En la etapa del capitalismo considerada tardía los reclamos y demandas de naturaleza defensiva, correspondientes al sector del trabajo, resultan articuladas alrededor de un eje centrado en el ámbito de las recompensas exclusivamente económicas, manifestadas a través de aumentos salariales y ciertas mejoras sociales. Según Beriain tales recompensas, sin embargo, no refieren necesariamente a la situación específica de clase, es decir que operan en forma desvinculada de la identidad de aquel sector en su condición de vendedor de fuerza de trabajo, reflejando el resultado de una “individualización de los riesgos que surgen dentro de un espacio social de contingencia total, producto de un desencantamiento de la conciencia revolucionaria de la clase obrera”. Asimismo, desde algunas posiciones teóricas ubicadas en la perspectiva de los países desarrollados se llega a sostener que la relativa falta de obstáculos frente al avance del neoliberalismo, a partir de fines de los años setenta, radicaría -en un sentido general y más allá de otros motivos relevantes- en la extensión creciente del rechazo, aun por parte de la clase obrera, tanto de la “normalización propia del fordismo” como así también de la dictadura de las necesidades que caracterizó el orden burocrático del Estado benefactor.

 

La producción de la sociedad en dos niveles implica, señala Beriain, la descripción de la misma en un plano funcional-sistémico y, a la vez, en otro correspondiente al sujeto y sus acciones; en este último ámbito emerge lo social no-funcional, representado por el dominio de la solidaridad, del sentido de la acción comunitaria que responde a la “alteridad del sistema, el ser frente al mero tener”. Debe destacarse que ambos puntos de vista analíticos resultan complementarios, aunque operan orientándose por lógicas y dinámicas alternativas diferenciadas.

 

Desde el punto de vista funcional, las sociedades modernas se encuentran integradas -según valores, normas y procesos de comprensión compartidos-, y sistemáticamente, sobre la base del accionar del mercado y del poder utilizado administrativamente; por lo tanto, el mecanismo mercantil y el poder político-administrativo lograrían integrar la sociedad, “apoyados en la objetividad de procesos de interacción a distancia y en la coordinación de las consecuencias no intencionadas de la acción”, realizada ésta en la mayoría de las ocasiones a espaldas de los actores.

 

Partiendo de una perspectiva moral, la búsqueda del equilibrio frente a los conflictos originados en las relaciones interpersonales o en el accionar de las organizaciones, en orden a una evaluación imparcial de las demandas en pugna, alude a la vigencia de cierto principio ético justo e igualitario, referido a la existencia de derechos y deberes recíprocos entre las partes contendientes y a la confianza mutua como presupuesto básico de cualquier tipo de acción social.

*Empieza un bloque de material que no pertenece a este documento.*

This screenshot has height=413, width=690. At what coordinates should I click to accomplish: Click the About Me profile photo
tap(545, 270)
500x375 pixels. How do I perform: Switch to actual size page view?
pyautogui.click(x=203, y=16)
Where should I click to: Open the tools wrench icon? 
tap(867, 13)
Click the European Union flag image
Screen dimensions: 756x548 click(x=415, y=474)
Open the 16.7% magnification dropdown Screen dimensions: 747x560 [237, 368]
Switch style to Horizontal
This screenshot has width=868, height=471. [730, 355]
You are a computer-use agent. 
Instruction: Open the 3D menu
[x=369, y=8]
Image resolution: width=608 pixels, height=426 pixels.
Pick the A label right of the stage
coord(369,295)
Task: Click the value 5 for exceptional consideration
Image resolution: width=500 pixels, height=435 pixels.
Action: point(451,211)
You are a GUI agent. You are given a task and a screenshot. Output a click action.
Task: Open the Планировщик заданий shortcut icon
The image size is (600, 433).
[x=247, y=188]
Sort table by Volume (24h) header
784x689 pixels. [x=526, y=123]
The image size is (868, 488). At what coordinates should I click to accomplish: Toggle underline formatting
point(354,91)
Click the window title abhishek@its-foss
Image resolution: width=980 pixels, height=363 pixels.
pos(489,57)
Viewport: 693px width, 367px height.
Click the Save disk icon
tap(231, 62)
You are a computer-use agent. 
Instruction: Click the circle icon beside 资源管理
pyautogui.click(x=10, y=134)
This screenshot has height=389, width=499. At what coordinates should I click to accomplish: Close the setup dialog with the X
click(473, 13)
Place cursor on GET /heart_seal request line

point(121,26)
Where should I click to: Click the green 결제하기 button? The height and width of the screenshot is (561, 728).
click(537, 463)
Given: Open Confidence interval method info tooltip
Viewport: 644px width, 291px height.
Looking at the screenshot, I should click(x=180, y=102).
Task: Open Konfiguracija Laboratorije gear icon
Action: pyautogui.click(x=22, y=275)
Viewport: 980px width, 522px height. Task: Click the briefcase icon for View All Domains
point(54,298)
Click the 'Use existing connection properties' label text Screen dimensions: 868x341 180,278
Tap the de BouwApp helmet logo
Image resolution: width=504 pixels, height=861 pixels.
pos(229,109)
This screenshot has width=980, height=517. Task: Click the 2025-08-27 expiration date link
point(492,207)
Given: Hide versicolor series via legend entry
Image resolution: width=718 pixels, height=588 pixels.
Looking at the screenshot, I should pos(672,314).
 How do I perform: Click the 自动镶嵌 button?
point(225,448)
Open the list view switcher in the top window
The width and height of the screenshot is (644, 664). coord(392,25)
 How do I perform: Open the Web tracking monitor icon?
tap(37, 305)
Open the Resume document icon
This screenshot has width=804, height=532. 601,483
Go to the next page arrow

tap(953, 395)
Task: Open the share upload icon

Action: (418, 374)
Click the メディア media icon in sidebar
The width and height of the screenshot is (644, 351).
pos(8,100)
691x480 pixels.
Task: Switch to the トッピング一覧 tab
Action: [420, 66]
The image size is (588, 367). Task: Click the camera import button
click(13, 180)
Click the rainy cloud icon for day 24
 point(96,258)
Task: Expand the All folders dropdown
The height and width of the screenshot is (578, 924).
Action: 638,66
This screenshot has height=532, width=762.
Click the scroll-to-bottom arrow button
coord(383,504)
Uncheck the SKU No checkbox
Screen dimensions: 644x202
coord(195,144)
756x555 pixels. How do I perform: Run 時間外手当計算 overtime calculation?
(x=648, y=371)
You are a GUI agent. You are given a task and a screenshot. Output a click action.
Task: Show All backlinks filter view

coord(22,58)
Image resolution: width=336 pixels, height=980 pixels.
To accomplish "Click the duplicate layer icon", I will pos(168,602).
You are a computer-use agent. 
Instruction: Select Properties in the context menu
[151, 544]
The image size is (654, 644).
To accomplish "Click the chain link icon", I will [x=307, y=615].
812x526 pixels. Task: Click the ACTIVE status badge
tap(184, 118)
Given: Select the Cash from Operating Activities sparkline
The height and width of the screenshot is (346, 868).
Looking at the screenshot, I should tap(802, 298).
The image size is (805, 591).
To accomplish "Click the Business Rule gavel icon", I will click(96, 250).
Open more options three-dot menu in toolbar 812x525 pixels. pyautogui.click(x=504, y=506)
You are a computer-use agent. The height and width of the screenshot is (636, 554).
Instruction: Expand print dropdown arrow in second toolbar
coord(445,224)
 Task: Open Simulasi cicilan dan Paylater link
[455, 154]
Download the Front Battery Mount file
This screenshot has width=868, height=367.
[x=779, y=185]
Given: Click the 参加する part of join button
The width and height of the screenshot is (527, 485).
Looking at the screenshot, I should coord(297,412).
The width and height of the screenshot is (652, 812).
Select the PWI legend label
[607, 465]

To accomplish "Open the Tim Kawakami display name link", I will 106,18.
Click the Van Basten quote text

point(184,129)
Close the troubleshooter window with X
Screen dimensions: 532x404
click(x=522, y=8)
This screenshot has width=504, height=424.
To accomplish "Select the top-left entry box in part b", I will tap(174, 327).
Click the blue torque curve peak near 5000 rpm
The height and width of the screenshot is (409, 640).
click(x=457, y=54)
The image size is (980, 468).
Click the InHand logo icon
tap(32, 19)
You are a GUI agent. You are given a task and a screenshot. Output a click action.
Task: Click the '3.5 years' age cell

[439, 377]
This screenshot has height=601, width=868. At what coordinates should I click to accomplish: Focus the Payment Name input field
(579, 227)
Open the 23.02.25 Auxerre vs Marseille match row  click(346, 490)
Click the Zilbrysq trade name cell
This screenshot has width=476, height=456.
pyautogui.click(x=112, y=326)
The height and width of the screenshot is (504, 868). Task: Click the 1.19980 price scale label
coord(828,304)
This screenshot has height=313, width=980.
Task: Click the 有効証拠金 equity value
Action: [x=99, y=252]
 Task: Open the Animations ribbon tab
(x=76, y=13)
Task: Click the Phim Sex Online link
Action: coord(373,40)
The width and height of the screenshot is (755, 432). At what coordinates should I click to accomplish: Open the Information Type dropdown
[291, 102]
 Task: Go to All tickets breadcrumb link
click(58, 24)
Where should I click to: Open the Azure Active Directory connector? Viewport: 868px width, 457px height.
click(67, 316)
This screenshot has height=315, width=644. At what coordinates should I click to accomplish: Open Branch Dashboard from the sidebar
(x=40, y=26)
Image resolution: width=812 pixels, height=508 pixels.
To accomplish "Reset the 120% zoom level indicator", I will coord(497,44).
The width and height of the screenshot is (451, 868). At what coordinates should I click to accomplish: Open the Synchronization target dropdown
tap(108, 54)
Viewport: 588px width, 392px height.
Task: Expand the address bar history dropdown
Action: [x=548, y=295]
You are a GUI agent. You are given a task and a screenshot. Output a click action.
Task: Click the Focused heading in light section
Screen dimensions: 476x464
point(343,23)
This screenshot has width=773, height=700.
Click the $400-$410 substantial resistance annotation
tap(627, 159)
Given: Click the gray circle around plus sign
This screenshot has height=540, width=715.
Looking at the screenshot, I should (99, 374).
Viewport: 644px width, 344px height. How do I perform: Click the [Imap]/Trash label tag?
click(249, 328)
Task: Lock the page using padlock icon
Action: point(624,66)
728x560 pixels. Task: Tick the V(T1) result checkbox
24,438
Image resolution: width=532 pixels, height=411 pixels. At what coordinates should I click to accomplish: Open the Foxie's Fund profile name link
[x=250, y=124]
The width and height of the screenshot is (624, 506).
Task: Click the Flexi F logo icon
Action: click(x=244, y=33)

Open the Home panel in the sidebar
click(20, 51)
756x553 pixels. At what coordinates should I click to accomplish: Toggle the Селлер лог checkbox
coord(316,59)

Refrendando esta situación relativamente armónica, el componente simbólico o “construcción conjunta de sentido” remite a la esfera demarcada por la identidad colectiva y a la promoción de la autorrealización social e individual ligada a la satisfacción de necesidades, bregando por la “concordancia en las representaciones de valor, en los arquetipos e imágenes primordiales sobre la existencia”.

 

En las sociedades modernas se manifiesta entonces, a partir de una visión funcionalista, cierta articulación concatenada entre formas integrativas realizadas en tiempos diferentes, resultando cada una de ellas condición de las otras, pero sin existir simultaneidad de los distintos procesos. El derecho, dentro de este conjunto, cumple la función de bisagra, imponiendo criterios normativos a través del ejercicio de la autoridad política y estableciendo cierto “anclaje de solidaridad” comunitaria mediante la legitimación de un orden asentado en algún elemento nómico integrador implícito; en este sentido, la vigencia de normas y valores compartidos refiere a la presencia de un “vínculo constitutivo y no meramente regulativo”.

 

En la etapa del capitalismo tardío cambia la relación entre el Estado y la economía, debido a la emergencia de fenómenos sociales nuevos que generan profundas mutaciones, en la medida en que “la actividad gubernamental ha alterado la forma de producción de valor excedente”, en tanto la intervención estatal incide sobre el proceso de acumulación de capital con el propósito de solucionar las falencias de índole funcional que presenta el mecanismo automático del mercado Además, el procedimiento puramente mercantil se ve desplazado -en sectores económicos crecientemente extendidos- por un “compromiso cuasipolítico” entre organizaciones patronales y sindicales, referido al costo de la fuerza de trabajo, aunque el mismo resulta endeble teniendo en cuenta la atomización de intereses originada en la ruptura de las identidades de clase En consecuencia, el reequilibrio gestado entre economía y Estado partiendo de una sociedad de suma positiva, en la visión de Offe, resulta ficticio debido a que el aparato estatal no puede, frente a determinadas condiciones marginales, “controlar adecuadamente al sistema económico, produciendo de esta forma una crisis de outputs”.

 

Por otra parte, siguiendo a Beriain, “la necesidad de distribuir el producto social de forma desigual, y sin embargo legítima, obliga al Estado a una repolitización de las relaciones de producción” considerando que ya no es suficiente apelar a la justicia inmanente del mercado, sino que deviene necesario recurrir a algún programa subsidiario, de manera que el “Estado subvenciona y reemplaza al mercado allí donde éste fracasa en sus funciones de producción y de acumulación”. El citado nuevo rol estatal genera el efecto no deseado de despertar expectativas irrealizables en la sociedad civil, provocando el “aumento de la demanda de justificación pública del Estado”, produciéndose de esta forma una crisis de inputs, dado que el consenso social característico de la sociedad de suma positiva desemboca inevitablemente en un “cuello de botella” [Offe].

 

Dentro de la lógica central inmanente del mecanismo de acumulación capitalista, la reproducción de la fuerza de trabajo social incluye la reconstitución física entre los sucesivos ciclos de producción, así como también la renovación intergeneracional de los trabajadores; los gastos implícitos en dicho proceso de reproducción abarcan el mantenimiento y la formación de la prole (futuros asalariados), la subvención de la fuerza laboral retirada a cierta edad (pasivos, jubilados) y seguros que cubran eventuales enfermedades incapacitantes durante el periodo de actividad de la mano de obra. El conjunto de necesidades citadas se encuentra incorporada a la "norma de consumo obrero", al haber surgido de las transformaciones de la condición de existencia del trabajo asalariado, concomitantes con una tendencia hacia la socialización de las condiciones generales de producción, característica a su vez del paradigma fondista de organización del trabajo en su tipo ideal.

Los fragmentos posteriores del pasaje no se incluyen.